Concerns about the regional water supply are based on the projection that, come 2055, we’ll require 18.7M gallons per day. But the county’s own water resources manager says we’ll need 20% less than that, Hawes Spencer writes in The Hook, which is an awfully big difference. Greg Harper wrote in an internal memo that water usage has been declining over the past decade, contending that the natural replacement of old plumbing fixtures with modern ones will only accelerate this trend. The debate over dredging and a new dam is all about trying to anticipate future demand; if our demand forecasts are pessimistic, we could potentially waste millions of dollars on unnecessary supply increases.
Get ready to write checks to a new telco: Embarq has been bought by CenturyTel. The Lousiana-based company, founded in 1930, bought Embarq for $11.6B in cash and debt assumption. CenturyTel is, like Embarq, largely in the business of providing service in small markets and rural areas.
For those of y’all new in these parts, Centel was long our telco here. It was started in 1900, and come 1993 they had 1.5M landline customers in seven states. That was when they were bought by Sprint, which meant that, weirdly for the time, a long distance provider was our local phone company. Sprint spun off Embarq in 2006, which consisted of Centel and their other local phone assets. And now that they’ve gotten their name and logo updated, they’ll be CenturyTel. Let’s all practice cursing a new business name. For those of us who still slip and call the phone company “Centel,” at least the new name is a little closer.

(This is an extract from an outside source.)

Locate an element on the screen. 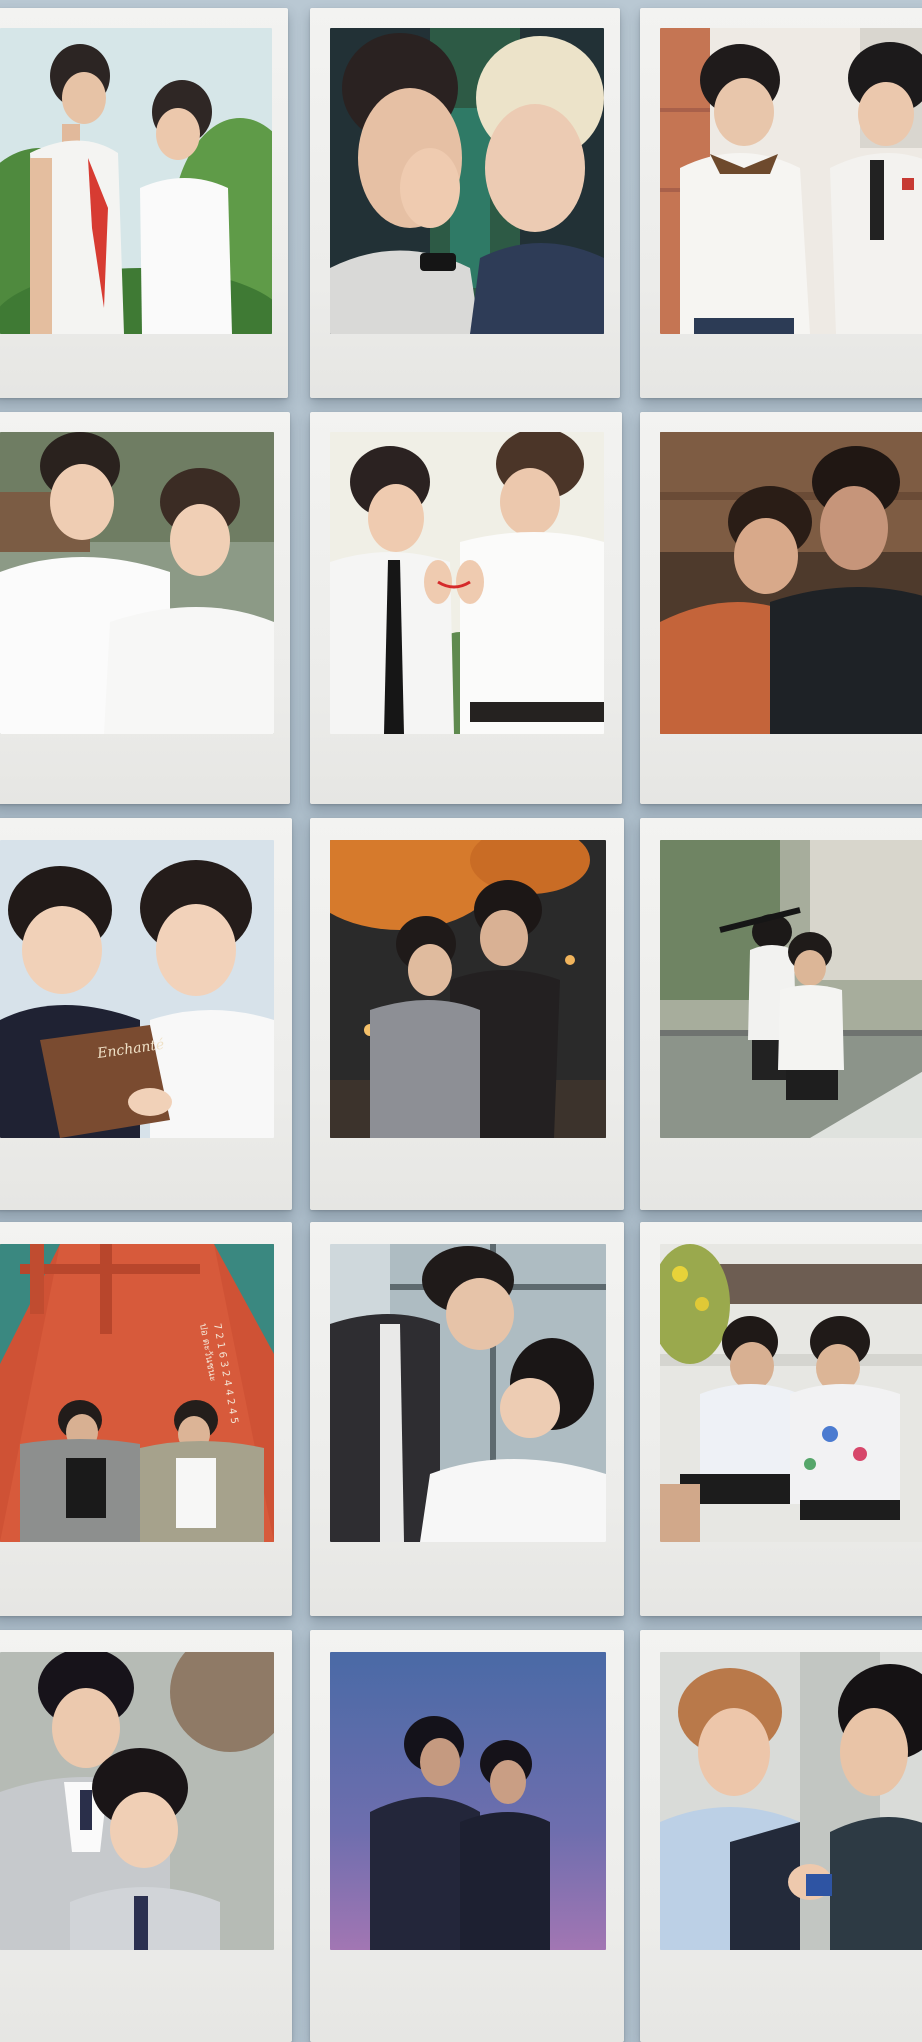  polaroid-7: Enchanté is located at coordinates (146, 1014).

Synchronicity says that their two employees missing in Mumbai—58-year-old Alan Scherr and 13-year-old Naomi Scherr—are dead. The State Department is not confirming their deaths, so this news is known only from Synchronicity. The say that the two were killed in the attack on the Leopold Café. The restaurant, a watering hole for visiting Westerners, was stormed by terrorists on Wednesday, who fired indiscriminately at the patrons with automatic weapons. The attack went on for ten minutes, leaving a large but as-now uncertain number of people dead and injured. The attack on the Leopold was one of a half dozen such attacks launched against civilians across Mumbai, attacks that are still ongoing now.